(Collected data)
• • • • • • •

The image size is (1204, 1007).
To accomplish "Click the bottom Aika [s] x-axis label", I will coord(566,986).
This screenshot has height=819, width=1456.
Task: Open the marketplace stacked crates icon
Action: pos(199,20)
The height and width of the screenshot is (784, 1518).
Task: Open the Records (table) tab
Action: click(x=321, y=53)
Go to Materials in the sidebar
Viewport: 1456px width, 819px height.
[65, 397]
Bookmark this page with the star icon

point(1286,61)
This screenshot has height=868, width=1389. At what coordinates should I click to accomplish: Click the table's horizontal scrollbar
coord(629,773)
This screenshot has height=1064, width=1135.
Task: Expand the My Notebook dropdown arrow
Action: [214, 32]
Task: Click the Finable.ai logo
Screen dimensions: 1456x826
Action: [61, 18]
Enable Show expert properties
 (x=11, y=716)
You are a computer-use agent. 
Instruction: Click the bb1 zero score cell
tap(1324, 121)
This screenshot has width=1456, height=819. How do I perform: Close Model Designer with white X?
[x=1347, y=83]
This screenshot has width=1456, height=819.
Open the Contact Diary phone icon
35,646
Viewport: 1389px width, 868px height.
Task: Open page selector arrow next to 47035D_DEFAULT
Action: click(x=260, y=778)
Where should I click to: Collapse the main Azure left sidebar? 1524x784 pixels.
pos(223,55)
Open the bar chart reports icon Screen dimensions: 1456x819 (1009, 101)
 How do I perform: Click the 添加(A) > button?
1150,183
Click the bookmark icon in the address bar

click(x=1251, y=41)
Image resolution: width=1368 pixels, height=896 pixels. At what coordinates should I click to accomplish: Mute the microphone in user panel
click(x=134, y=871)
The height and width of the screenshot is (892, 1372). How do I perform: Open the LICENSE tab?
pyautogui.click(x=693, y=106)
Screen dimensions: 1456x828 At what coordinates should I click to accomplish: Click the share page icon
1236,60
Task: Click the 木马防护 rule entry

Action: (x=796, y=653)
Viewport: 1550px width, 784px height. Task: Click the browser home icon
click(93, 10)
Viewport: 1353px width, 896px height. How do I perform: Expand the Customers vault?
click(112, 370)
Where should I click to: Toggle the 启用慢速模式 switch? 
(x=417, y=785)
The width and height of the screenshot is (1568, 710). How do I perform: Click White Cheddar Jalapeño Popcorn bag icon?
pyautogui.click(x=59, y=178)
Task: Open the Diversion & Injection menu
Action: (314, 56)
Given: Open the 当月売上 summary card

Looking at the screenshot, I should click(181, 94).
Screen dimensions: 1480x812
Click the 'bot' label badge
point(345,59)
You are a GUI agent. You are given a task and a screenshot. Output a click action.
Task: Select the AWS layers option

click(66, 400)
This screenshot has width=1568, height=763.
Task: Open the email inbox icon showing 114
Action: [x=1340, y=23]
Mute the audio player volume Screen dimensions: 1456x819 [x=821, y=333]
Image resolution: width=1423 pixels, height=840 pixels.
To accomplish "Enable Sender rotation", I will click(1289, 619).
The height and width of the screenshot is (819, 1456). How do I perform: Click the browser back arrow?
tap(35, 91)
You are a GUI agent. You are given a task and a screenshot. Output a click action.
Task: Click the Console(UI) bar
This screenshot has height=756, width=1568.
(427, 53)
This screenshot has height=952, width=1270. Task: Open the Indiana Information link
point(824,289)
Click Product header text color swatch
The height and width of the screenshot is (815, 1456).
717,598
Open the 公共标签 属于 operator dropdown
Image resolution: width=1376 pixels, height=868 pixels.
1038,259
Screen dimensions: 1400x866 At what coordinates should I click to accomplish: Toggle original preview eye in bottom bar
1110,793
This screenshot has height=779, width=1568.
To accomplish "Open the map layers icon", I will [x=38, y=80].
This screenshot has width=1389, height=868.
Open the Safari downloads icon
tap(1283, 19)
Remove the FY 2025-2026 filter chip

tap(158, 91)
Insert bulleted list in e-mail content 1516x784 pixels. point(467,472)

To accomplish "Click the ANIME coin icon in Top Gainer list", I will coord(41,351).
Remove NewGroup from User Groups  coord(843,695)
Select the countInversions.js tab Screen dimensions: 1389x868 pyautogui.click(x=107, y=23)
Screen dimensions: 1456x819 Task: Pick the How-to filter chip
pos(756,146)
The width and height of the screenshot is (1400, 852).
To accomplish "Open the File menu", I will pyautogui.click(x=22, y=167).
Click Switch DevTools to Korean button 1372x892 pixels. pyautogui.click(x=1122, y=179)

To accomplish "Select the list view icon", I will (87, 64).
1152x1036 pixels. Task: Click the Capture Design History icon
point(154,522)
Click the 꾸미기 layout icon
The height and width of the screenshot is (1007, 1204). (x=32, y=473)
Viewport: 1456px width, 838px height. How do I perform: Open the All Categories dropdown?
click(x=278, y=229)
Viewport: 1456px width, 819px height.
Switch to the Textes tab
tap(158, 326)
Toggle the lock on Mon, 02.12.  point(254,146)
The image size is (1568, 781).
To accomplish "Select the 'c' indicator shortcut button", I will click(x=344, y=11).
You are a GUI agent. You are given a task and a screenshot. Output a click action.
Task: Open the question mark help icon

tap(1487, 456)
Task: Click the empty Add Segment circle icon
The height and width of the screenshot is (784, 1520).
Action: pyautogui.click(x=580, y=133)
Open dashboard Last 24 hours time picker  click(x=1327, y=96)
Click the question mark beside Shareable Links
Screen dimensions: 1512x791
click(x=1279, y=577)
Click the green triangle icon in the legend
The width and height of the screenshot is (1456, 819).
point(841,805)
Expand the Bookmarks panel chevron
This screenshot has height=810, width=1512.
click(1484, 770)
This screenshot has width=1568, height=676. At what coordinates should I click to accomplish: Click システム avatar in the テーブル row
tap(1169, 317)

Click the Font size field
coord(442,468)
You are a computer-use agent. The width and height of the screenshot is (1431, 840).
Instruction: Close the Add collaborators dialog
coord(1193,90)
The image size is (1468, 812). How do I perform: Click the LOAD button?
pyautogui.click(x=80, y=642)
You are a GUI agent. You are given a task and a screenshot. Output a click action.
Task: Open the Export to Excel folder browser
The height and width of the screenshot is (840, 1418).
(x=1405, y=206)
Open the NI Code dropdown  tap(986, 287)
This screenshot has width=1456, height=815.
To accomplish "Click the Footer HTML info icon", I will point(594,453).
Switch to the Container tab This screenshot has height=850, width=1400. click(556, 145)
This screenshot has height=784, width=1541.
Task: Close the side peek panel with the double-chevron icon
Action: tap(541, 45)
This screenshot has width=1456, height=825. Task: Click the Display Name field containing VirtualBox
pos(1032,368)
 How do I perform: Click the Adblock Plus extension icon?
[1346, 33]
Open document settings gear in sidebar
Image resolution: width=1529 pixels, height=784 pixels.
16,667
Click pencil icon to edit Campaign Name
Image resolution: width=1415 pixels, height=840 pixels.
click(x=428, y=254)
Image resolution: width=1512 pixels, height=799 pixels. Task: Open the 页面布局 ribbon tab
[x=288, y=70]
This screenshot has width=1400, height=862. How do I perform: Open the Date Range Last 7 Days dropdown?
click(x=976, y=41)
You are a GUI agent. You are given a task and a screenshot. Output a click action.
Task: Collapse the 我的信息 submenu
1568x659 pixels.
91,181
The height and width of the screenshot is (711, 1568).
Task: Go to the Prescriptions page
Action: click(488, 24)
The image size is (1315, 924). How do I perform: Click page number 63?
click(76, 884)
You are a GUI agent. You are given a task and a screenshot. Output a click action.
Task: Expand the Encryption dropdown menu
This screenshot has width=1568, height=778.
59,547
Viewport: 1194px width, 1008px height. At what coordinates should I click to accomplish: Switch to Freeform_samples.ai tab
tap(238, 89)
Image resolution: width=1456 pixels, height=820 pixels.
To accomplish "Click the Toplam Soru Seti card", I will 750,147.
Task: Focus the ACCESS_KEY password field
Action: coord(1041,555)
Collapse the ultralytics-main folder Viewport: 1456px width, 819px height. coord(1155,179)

• • • • • • •

▸ What this task involves: Where a line of the records has the string "folder", return that line.

▸ Solution:
Task: Open the Export to Excel folder browser
Collapse the ultralytics-main folder Viewport: 1456px width, 819px height. coord(1155,179)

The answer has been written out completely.